### Extract to read:
>>>>

The potential differences in a woman’s life after 50 if she exercises regularly and appropriately are not merely matters of being “buff” or strong enough to wrestle an ox onto the dinner table. They are palpable and stark differences in quality of life. Regular exercise, and its associated control of weight, has been shown to markedly reduce a woman’s risk for heart disease, diabetes, obesity, and to decrease the immobilizing effects of degenerative arthritis on the joints. Barbells are not just for boys anymore, but for women of all ages; weight training has been shown to be helpful in reducing the risk of falls and maintaining independence in women as old as 90. Exercise has beneficial effects on cognitive function, emotional health, outlook on life and helps a woman stay frisky (no data, just my guess).
Regular exercise can help determine the following:
. how long a woman will remain independent in old age;
. whether she will spend huge parts of her retirement income on prescription medications for ailments preventable by exercise and diet (especially since the closest thing the Bush administration seems likely to produce as a prescription drug benefit for Medicare patients is bus tickets to Canada to buy medications less expensively);
. risk for fractures from osteoporosis;
. how likely she is to suffer from heart disease and/or diabetes.

<<<<

### Prompt 1:
From the passage on exercise for women over 50, copy out the part that begins at the words "Regular exercise can" and stops after "disease and/or diabetes.".
### Prompt 2:
Answer these questions from the passage on exercise for women over 50:
(a) Up to what age has weight training been shown to help women reduce the risk of falls?
(b) What does the passage say the Bush administration seems likely to produce as a prescription drug benefit for Medicare patients?
(c) Which three conditions does regular exercise markedly reduce a woman's risk for, besides lessening the effects of degenerative arthritis?

### Listed records:
>>>>

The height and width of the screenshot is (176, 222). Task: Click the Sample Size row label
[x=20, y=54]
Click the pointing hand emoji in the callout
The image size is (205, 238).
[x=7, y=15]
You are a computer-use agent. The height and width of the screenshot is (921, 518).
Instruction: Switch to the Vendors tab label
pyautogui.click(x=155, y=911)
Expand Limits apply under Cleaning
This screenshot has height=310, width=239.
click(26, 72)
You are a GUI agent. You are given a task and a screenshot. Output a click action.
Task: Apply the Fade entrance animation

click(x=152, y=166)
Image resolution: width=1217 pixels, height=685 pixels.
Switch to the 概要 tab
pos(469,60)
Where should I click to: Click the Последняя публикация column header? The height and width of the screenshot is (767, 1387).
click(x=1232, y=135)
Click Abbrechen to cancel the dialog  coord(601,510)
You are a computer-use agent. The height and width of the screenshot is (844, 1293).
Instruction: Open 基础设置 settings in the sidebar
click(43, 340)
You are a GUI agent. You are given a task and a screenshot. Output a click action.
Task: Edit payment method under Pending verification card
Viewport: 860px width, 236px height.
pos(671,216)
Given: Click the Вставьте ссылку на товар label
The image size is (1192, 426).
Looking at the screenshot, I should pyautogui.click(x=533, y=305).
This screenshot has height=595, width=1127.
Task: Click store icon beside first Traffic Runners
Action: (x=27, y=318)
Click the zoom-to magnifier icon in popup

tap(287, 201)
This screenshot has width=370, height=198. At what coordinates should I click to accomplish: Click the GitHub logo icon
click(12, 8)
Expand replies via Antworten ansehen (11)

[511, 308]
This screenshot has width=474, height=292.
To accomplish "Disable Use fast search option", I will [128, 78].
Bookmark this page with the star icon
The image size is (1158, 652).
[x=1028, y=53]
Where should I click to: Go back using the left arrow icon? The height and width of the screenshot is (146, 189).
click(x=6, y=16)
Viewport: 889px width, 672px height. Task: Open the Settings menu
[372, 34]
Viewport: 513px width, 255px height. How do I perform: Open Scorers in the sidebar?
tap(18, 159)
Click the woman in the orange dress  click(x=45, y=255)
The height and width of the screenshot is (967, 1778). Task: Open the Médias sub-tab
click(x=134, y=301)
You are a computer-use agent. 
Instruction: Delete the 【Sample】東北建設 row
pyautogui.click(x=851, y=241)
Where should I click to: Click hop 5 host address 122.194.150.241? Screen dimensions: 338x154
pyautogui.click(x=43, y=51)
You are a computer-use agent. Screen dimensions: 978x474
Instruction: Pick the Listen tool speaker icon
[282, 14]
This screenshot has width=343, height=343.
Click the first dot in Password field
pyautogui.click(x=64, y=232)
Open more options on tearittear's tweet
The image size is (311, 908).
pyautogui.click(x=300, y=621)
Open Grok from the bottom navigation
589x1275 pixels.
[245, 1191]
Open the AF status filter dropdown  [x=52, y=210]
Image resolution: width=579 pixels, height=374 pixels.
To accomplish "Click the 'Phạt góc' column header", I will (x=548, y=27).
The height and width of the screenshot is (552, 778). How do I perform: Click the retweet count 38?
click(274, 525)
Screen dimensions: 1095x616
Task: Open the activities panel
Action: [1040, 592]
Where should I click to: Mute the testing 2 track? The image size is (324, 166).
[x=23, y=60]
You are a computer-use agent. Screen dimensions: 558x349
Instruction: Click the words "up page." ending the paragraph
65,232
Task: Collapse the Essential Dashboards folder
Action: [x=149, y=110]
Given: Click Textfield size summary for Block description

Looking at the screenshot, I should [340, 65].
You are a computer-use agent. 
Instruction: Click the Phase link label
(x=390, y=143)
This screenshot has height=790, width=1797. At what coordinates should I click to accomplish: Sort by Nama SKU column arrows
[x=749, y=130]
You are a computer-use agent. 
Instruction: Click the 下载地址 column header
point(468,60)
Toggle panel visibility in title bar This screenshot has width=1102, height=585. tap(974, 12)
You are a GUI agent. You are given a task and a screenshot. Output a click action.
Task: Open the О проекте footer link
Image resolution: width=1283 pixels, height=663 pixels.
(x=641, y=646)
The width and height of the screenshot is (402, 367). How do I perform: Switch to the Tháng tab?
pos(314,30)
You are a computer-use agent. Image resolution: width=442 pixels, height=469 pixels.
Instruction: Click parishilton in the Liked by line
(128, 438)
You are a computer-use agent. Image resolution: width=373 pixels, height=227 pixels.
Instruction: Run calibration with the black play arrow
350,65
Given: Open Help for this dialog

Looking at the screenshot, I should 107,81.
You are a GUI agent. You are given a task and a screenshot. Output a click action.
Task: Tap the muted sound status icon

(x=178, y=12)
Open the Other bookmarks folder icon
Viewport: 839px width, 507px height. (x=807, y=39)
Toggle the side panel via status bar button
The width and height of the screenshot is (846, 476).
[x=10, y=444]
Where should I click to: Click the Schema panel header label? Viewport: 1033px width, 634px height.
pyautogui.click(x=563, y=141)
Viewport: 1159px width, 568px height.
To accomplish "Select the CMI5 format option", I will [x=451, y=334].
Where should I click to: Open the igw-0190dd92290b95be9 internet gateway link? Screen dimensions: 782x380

<<<<

### Exercise solution 1:
Regular exercise can help determine the following:
. how long a woman will remain independent in old age;
. whether she will spend huge parts of her retirement income on prescription medications for ailments preventable by exercise and diet (especially since the closest thing the Bush administration seems likely to produce as a prescription drug benefit for Medicare patients is bus tickets to Canada to buy medications less expensively);
. risk for fractures from osteoporosis;
. how likely she is to suffer from heart disease and/or diabetes.

### Exercise solution 2:
(a) As old as 90.
(b) Bus tickets to Canada to buy medications less expensively.
(c) Heart disease, diabetes and obesity.